- _REQUIRED ACTION_
Copy the data below exactly, omitting any picture it contains.

- _DATASET RECORDS_
= = = = = = =

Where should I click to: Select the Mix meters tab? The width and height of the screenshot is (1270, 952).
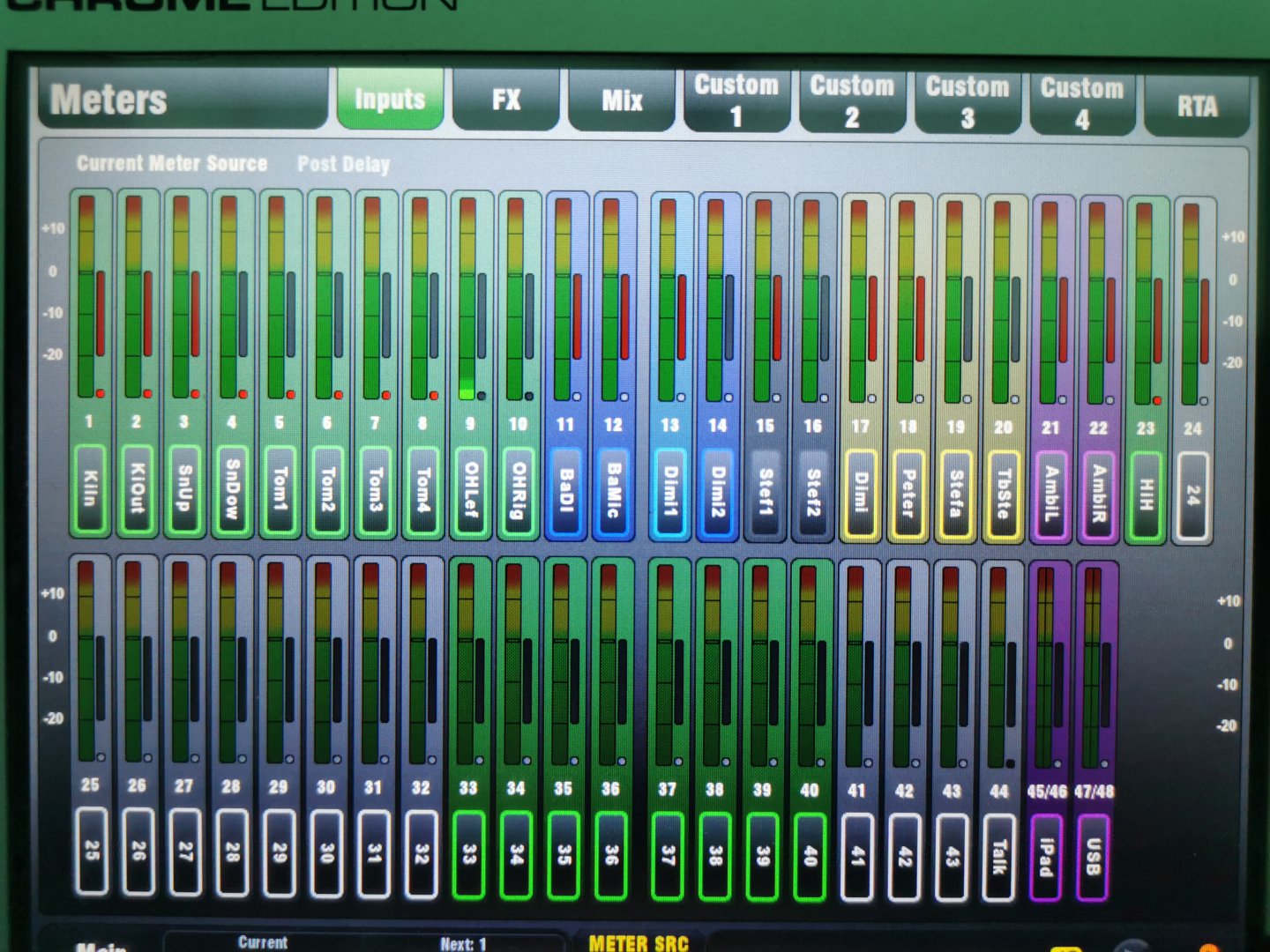click(622, 101)
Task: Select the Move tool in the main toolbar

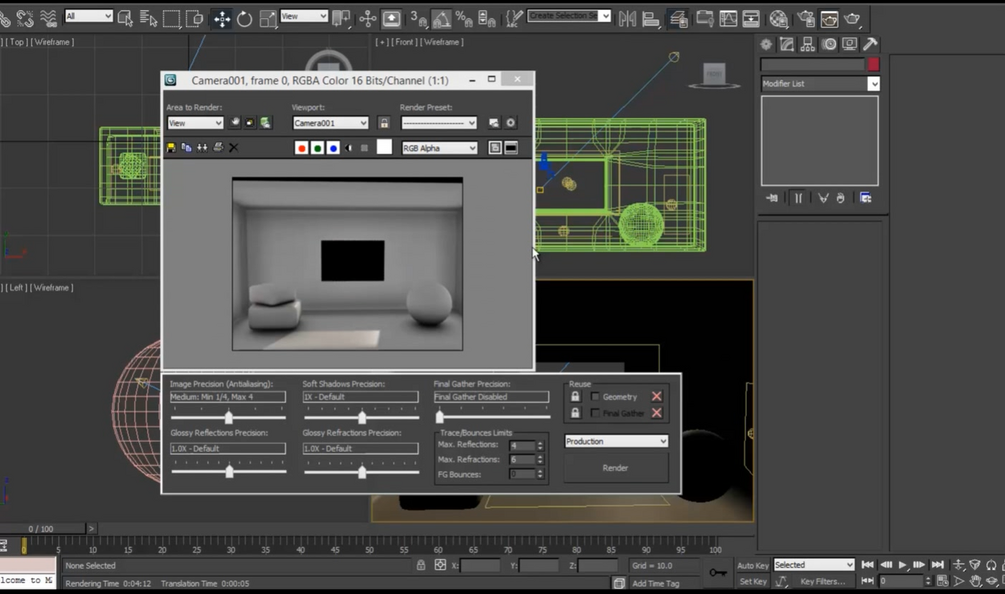Action: point(222,19)
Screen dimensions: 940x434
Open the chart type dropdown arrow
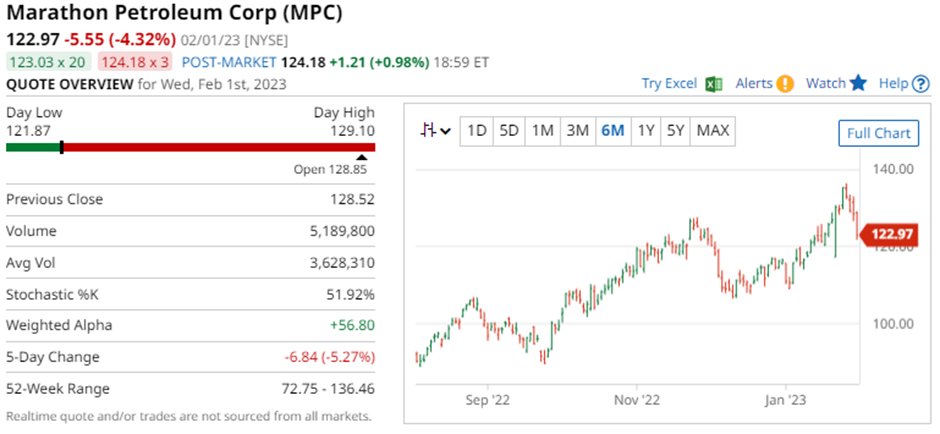445,131
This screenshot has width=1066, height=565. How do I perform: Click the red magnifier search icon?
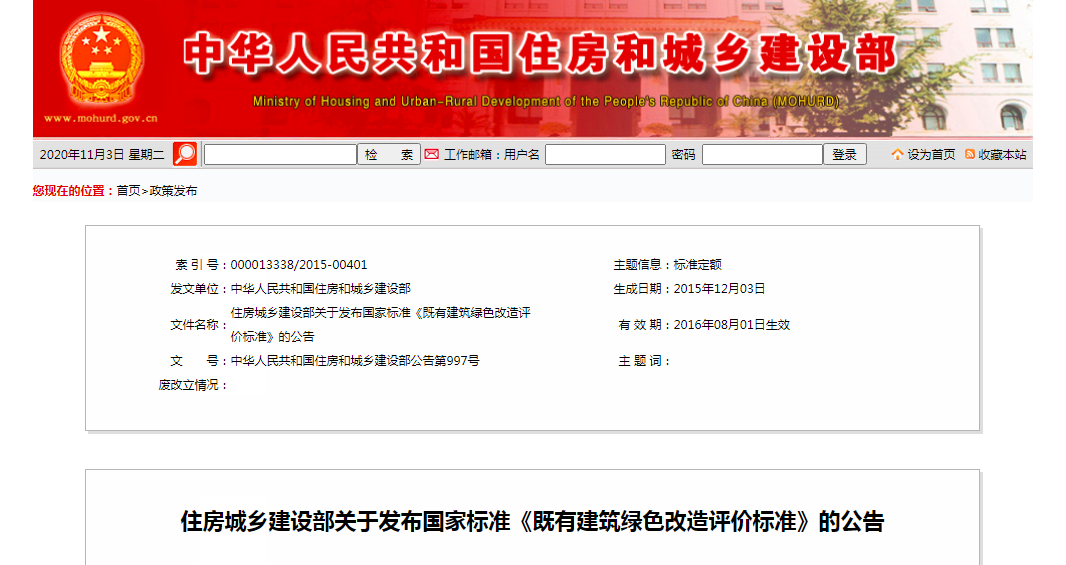[x=185, y=154]

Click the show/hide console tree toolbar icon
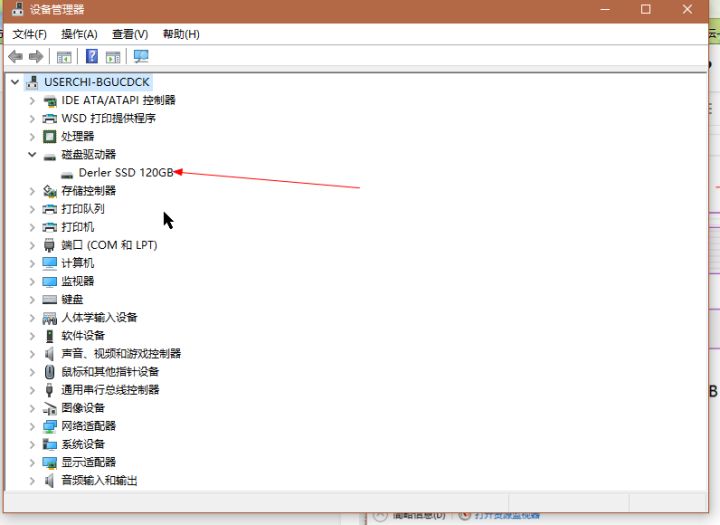coord(64,57)
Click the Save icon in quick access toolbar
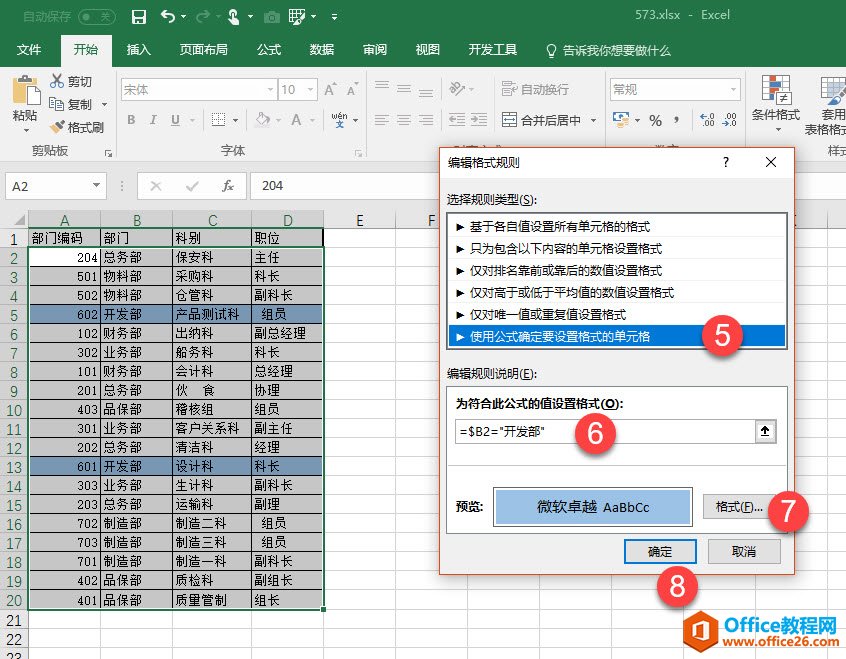 [138, 17]
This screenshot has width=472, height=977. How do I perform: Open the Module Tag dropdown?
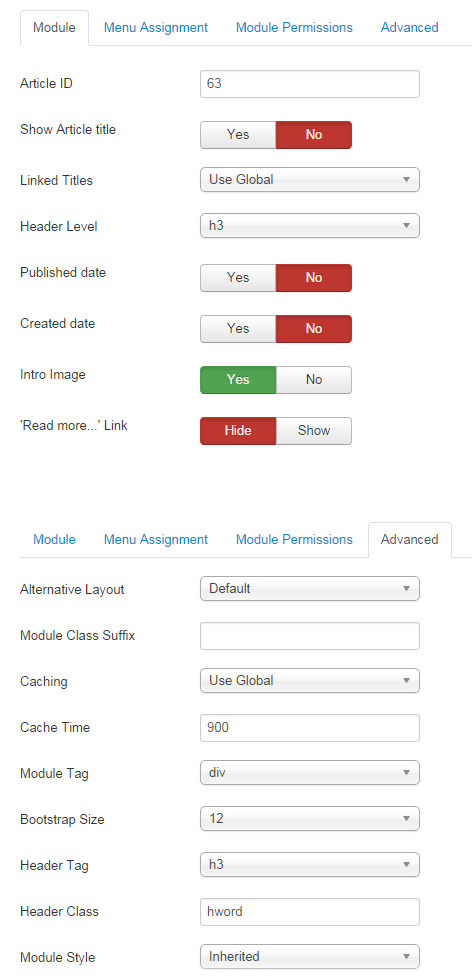309,773
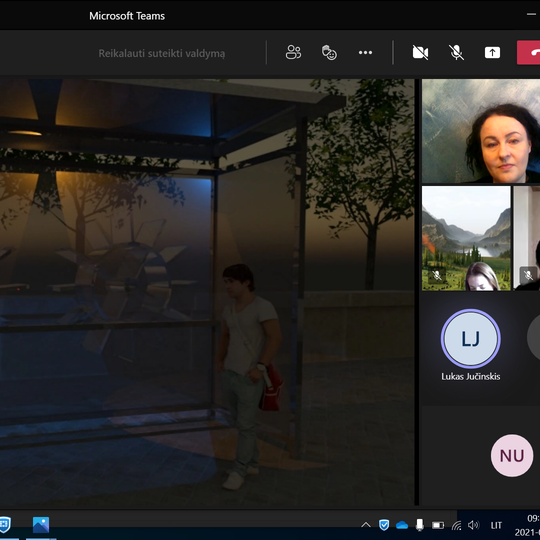Select the dark-haired woman's video tile
The width and height of the screenshot is (540, 540).
pyautogui.click(x=481, y=131)
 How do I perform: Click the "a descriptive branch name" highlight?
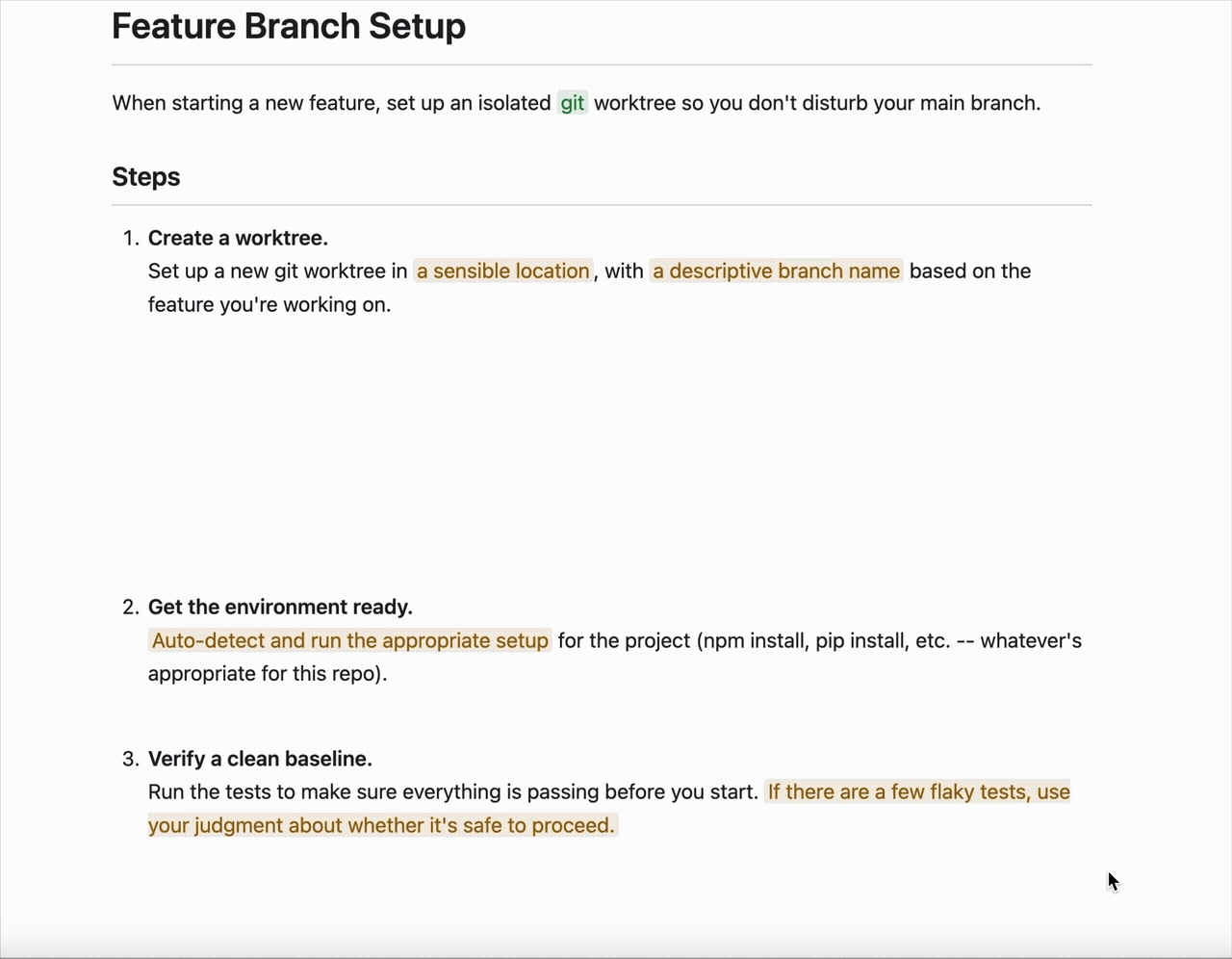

= = = = = = =

- _SOLVED PROBLEM_
Where should I click to: Select the Mix meters tab? The width and height of the screenshot is (1270, 952).
click(622, 101)
Task: Select the Move tool in the main toolbar

Action: point(222,19)
Screen dimensions: 940x434
Open the chart type dropdown arrow
445,131
This screenshot has width=1066, height=565. How do I perform: Click the red magnifier search icon?
[x=185, y=154]

Click the show/hide console tree toolbar icon
coord(64,57)
Click the Save icon in quick access toolbar
 [138, 17]
This screenshot has width=472, height=977. How do I perform: Open the Module Tag dropdown?
309,773
Select the dark-haired woman's video tile
The width and height of the screenshot is (540, 540).
pyautogui.click(x=481, y=131)
 How do I perform: Click the "a descriptive branch name" highlight?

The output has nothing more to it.